> [Work to complete]
Rewrite the items starting at the line that contains "You are a computer-use" and ending at the end of the records, changing "icon" to "button" and keeping everything else the same. Leave the pictures out of your answer.

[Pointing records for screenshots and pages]
# # #
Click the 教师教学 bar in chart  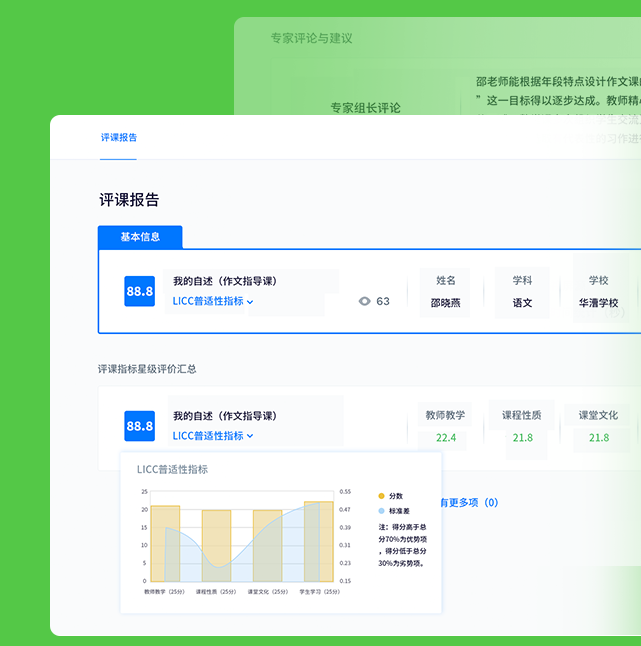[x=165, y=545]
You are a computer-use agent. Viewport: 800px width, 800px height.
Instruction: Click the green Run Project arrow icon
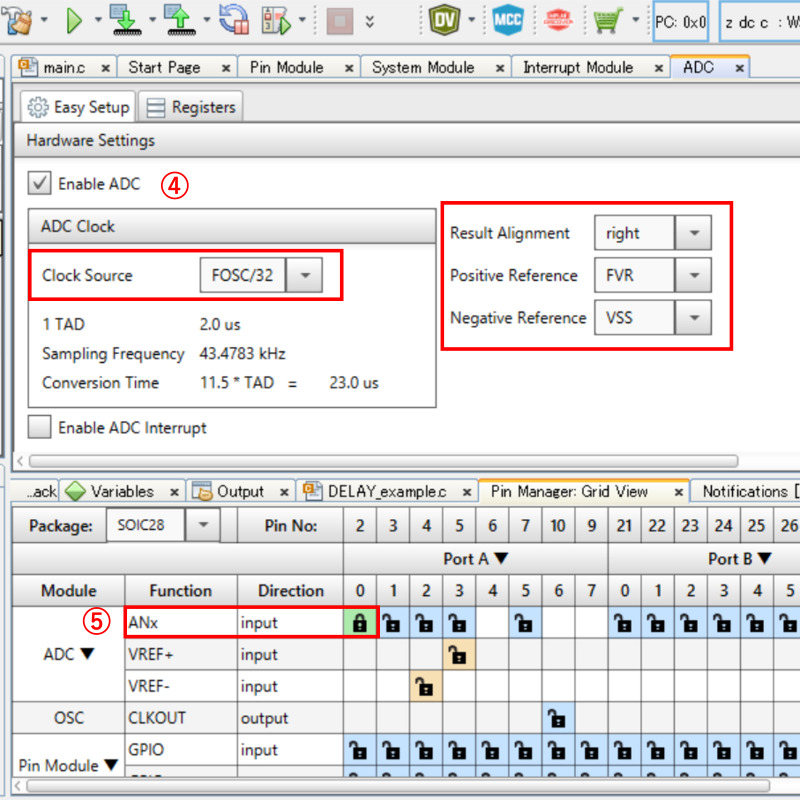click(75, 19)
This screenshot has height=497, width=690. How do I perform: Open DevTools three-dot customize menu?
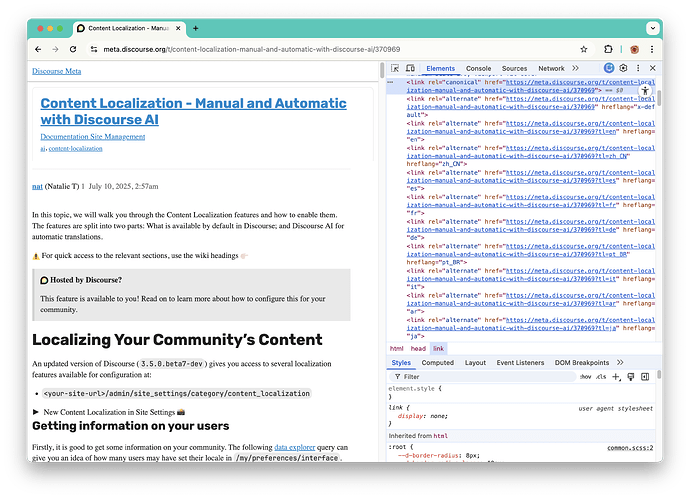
# # #
> [Written response]
You are a computer-use agent. Viewport: 800px width, 800px height.
Instruction: Click the green Run Project arrow button
click(75, 19)
This screenshot has height=497, width=690. How do I perform: Open DevTools three-dot customize menu?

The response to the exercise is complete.